14 de julho de 2010

Me encontrar





Deixo-me inundar pela satisfação. Ela vem, muitas vezes, antecipada, pisando levemente o piso do assoalho das minhas aspirações. Tenta não esbarrar na mobília, não deixar com que o toca-disco pule e arranhe o LP, não quer que a música grite estridente e me chame a atenção.

Eu estou relaxado. E por muito tempo estive cansado. Me agarrando forte no cachoalhar do ônibus lotado, esbarrando o corpo inerte de um lado pro outro, entre tantos outros corpos inertes, tantas caras vazias e olhos sem expressão. Ou olhos vazios e caras sem expressão. De qualquer forma, mesmo entre tantos estranhos, e entretanto, me vendo tão claramente nos seus rosto, não é muita gente que desce no mesmo ponto que eu.

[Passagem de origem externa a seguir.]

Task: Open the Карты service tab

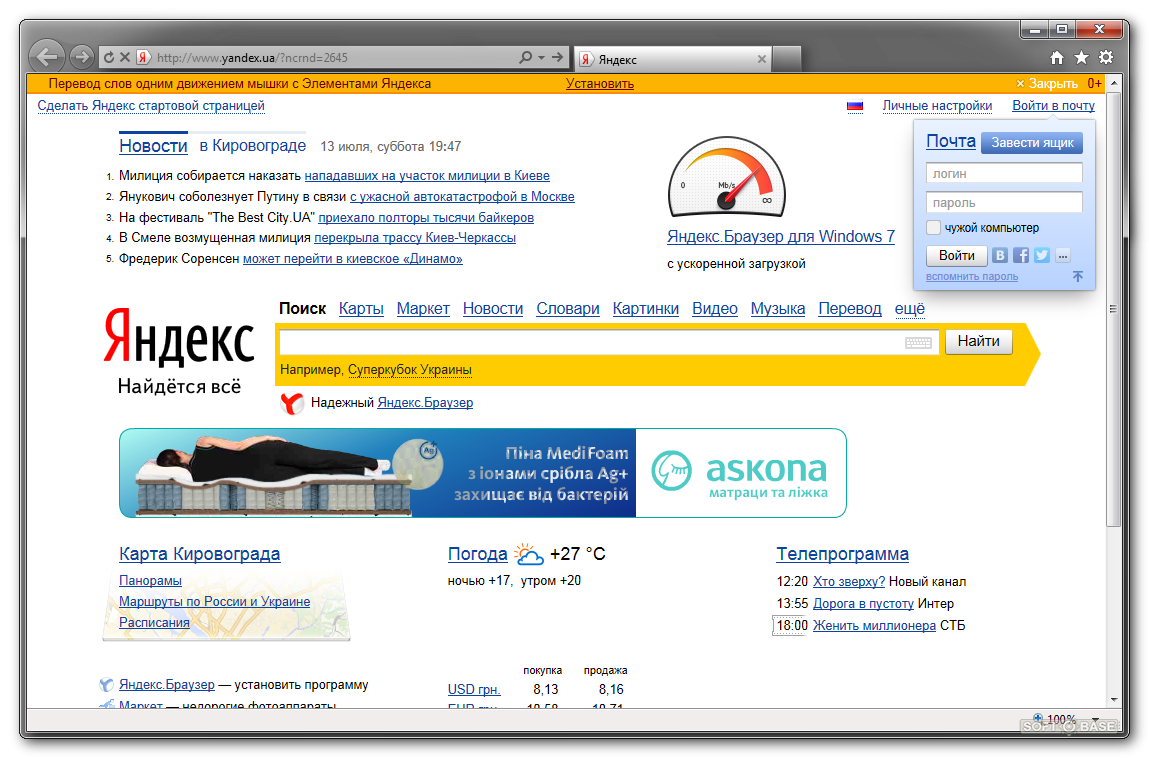Action: pos(361,309)
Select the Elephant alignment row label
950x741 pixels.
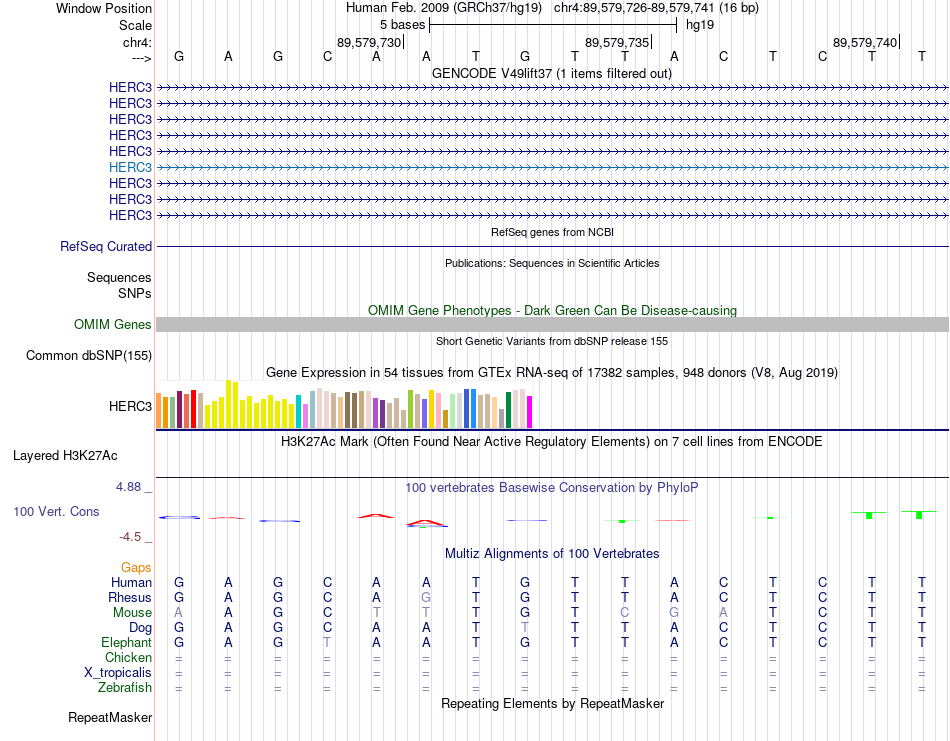127,642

Deve ser porque, agora sim, estou no ponto. E num ponto sem volta, onde a chegada me mostra que é o fim. Em que o início se faz novamente, bem na volta, naquela curva molhada de chuva que eu escorreguei de bicicleta. Nesse ciclo em círculo chamado cotidiano.

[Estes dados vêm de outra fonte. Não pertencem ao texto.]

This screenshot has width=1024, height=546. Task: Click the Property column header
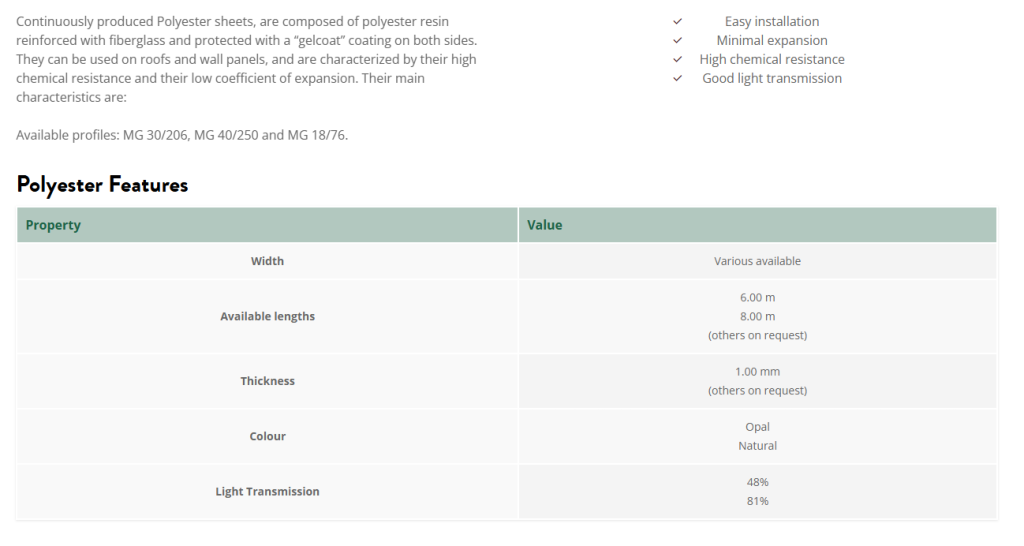click(x=53, y=225)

Eu reparo bem de canto de olho. Eu continuo andando disfarçado na minha própria sombra, assobiando uma música sem melodia pra distrair o susto, e vejo alguém parado no asfalto. Sentada na beira da calçada, com as pernas cruzadas, olhando para as estrelas. Cara de menina, jeito de mulher. A imponência de um sorriso doce rasgando o céu cinza de tom amargo.

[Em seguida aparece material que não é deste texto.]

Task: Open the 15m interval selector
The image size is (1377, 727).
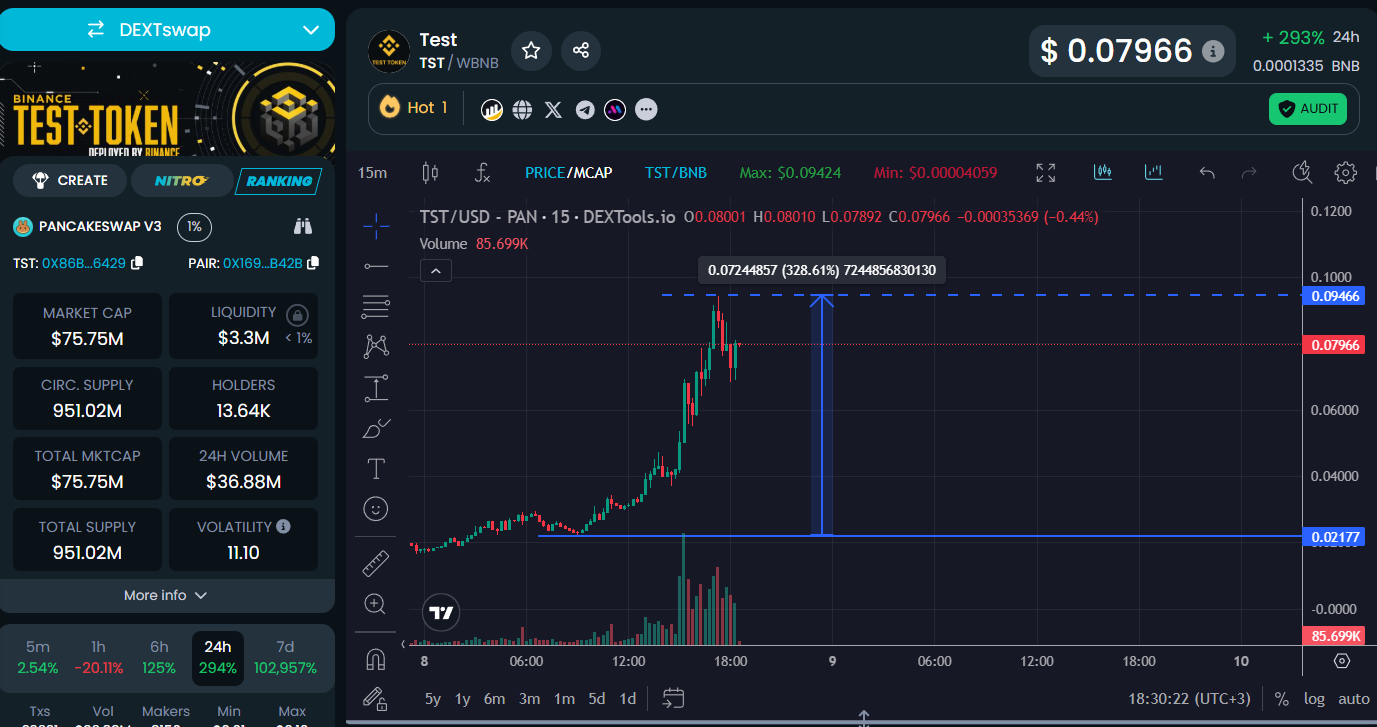Action: click(x=373, y=173)
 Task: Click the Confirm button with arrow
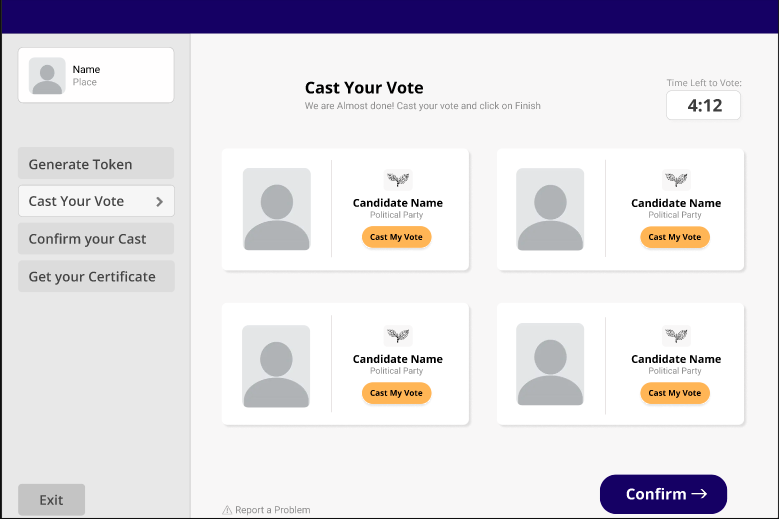click(x=663, y=494)
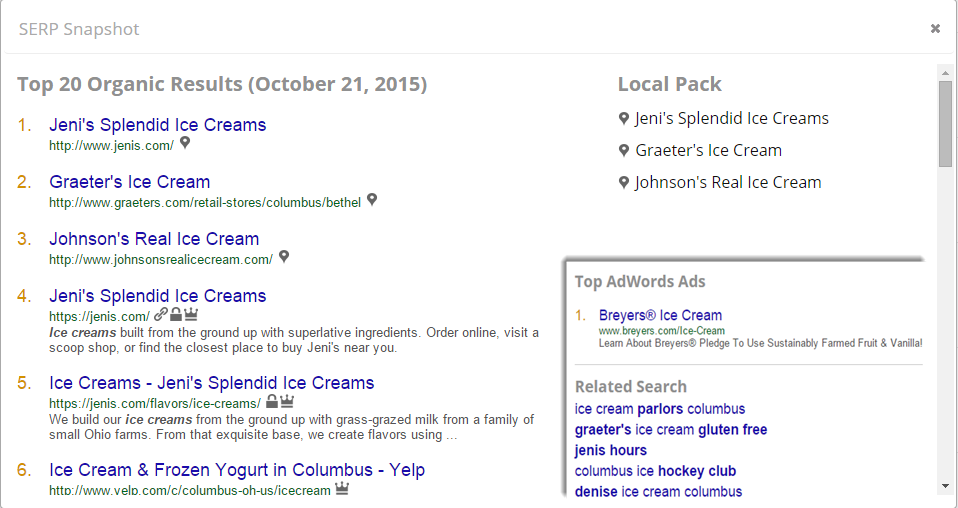Click the scrollbar down arrow
This screenshot has height=508, width=958.
[945, 486]
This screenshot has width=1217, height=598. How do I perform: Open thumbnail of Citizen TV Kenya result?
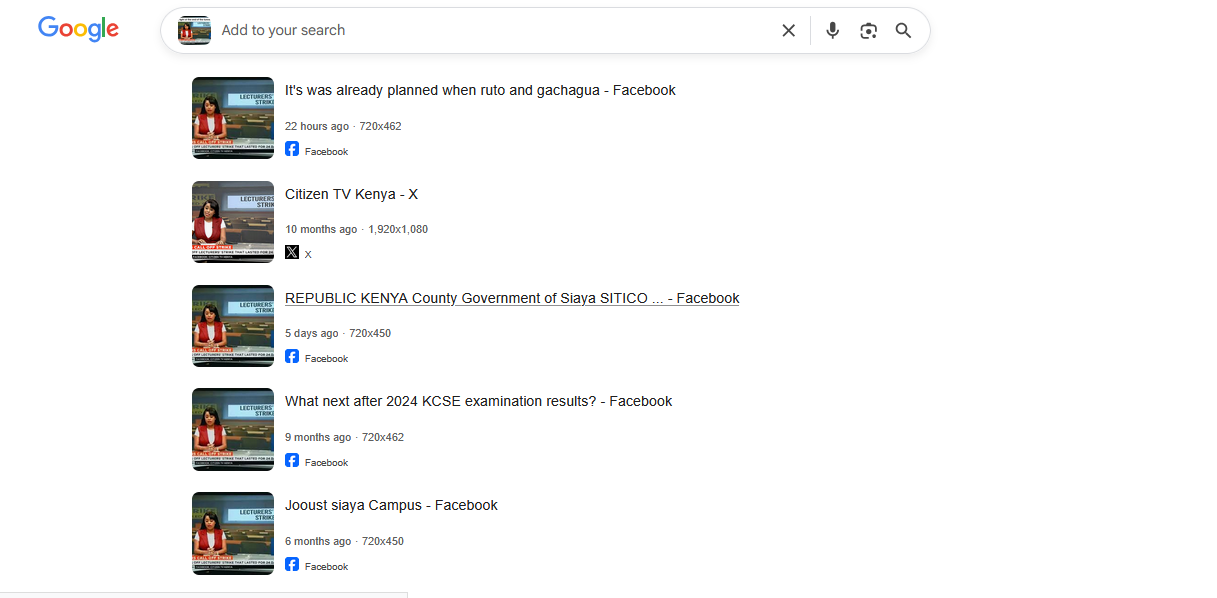233,222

Perdida moça? E ela olha pra mim atravessando a minha existência. Me sinto abraçado pela oportunidade do destino e de mãos dadas com a escolha certa. Perguntei se estava perdida, mas na verdade quem precisava se encontrar era eu.

Você gosta de Blues? Ela me diz que prefere Jazz. E no improviso dessa música nos beijamos.